Q2 【「なぜそれを選びましたか?」と聞かれた場合以下のうちどれが論理的でしょう?】
Aさん: 初めての店では一番あたりさわりのないカレーを選ぶことにしているから
Bさん: 暑かったから
Cさん: Bさんが好きだから
「なぜ」の後には必ず理由が続きます。
判断や主張に理由が加わることで初めて「論理」になります。
そこで、論理的かそうでないかは「判断・主張」と「理由」が繋がっているかどうかが判断の決め手になります。
よって、Aはカレーライスと理由が繋がっているので論理的と思われるでしょう。
しかし、Bは判断と理由が離れすぎています。Cは感情的な理由は変わる可能性が高く、
そもそも好きには理由が無い場合が多いので論理的とは思われにくいのです。
そこで、Bさんにさらに質問しました。
「暑かったらなぜドリアを選ぶのですか?」
「長寿の人はみな気温が高いときには熱いものを食べているとTVで言っていた。
昨日は暑かったし、ドリアがメニューの中で一番熱いものだったから。」
Bさんの論理は正しいのでしょうか?
もし間違っているのならば、どこが間違っているのでしょう。
Bさんの理由を次のような命題に書きなおします。
①TVの言うことは正しい
②(したがって)長生きの人は暑いときに熱いものを食べる
③暑いときに熱いものを食べる人は長生きする
④(そして)私は長生きしたい
⑤(だから)私は暑いときに熱いものを食べる
「①TVの言うことは正しい」という部分が間違っていると思う方も少なくないでしょう。
実際、TVは偏向報道や事実の歪曲など問題点を抱えていますが、
論理的には誤っていません。
Bさんの命題の論理的な間違いは②と③の間にあります。
Bさんは、「長生きの人は暑いときに熱いものを食べるから
暑いときに熱いものを食べる人は長生きする」と言っています。
しかし、主語と述語が入れ替わっています。
つまり、「暑いときに熱いものを食べれば長生きするとは限らない」ので論理的な誤りです。

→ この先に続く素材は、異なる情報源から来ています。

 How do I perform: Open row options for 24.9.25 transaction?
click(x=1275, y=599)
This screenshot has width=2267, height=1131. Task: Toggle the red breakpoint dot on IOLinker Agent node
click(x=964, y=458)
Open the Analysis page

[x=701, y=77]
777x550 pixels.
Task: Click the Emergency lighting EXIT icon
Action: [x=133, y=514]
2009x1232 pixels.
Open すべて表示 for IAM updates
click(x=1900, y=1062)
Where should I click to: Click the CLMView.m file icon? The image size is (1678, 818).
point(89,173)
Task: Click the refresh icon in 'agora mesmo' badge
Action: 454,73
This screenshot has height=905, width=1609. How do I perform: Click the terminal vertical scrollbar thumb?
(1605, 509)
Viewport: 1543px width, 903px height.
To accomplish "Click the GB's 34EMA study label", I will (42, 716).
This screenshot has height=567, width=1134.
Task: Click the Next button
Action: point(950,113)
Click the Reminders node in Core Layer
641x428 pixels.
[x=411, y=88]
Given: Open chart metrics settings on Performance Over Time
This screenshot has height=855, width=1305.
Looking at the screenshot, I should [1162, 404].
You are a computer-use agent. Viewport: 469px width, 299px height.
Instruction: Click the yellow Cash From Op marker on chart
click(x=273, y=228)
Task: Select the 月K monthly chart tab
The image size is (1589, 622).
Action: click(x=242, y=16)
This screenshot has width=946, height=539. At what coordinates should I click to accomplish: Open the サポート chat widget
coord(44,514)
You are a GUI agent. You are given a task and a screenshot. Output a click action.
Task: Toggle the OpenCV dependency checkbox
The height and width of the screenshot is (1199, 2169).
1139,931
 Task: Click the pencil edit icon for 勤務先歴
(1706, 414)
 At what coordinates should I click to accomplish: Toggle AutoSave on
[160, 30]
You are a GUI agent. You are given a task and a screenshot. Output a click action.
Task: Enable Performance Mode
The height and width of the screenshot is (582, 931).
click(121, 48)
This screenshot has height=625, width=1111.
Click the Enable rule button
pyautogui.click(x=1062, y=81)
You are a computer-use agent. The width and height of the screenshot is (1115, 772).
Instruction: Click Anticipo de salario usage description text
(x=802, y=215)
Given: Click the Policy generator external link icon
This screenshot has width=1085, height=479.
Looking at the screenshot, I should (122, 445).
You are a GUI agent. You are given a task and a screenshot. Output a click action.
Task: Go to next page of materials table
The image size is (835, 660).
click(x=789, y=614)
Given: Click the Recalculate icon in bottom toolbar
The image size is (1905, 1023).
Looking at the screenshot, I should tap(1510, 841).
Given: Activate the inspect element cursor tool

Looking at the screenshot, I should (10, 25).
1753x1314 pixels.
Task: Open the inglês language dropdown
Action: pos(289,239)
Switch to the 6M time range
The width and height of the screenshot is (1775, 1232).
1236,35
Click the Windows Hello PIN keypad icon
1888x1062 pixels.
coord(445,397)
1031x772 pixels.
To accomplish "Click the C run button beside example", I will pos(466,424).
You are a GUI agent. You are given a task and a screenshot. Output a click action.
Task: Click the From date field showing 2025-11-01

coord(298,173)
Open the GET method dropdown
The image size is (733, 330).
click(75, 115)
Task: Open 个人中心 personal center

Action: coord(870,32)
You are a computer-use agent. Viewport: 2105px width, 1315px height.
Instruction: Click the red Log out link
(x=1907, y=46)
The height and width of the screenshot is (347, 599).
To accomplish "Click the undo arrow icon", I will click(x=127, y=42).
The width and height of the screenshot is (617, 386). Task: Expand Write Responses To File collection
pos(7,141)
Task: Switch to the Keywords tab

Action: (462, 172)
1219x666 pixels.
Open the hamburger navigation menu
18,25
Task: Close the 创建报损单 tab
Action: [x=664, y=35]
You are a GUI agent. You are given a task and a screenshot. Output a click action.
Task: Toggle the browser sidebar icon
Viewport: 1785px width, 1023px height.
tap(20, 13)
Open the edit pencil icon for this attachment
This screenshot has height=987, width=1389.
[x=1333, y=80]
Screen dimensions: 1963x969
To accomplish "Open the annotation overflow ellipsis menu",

この論理的な誤りは日常生活でも非常に多く見られます。
例えば、「北海道の人はおおらかだ≠おおらかな人は北海道の人だ」
「桜は花だ≠花は桜だ」など。
論理性を高める為には、このような主語と述語の入れ替わりには注意が必要です。そして、
主張・判断の内容ではなくて理由との関係性によって論理的かどうかが決まるのです。
論理学についてはまた改めて説明を加えます。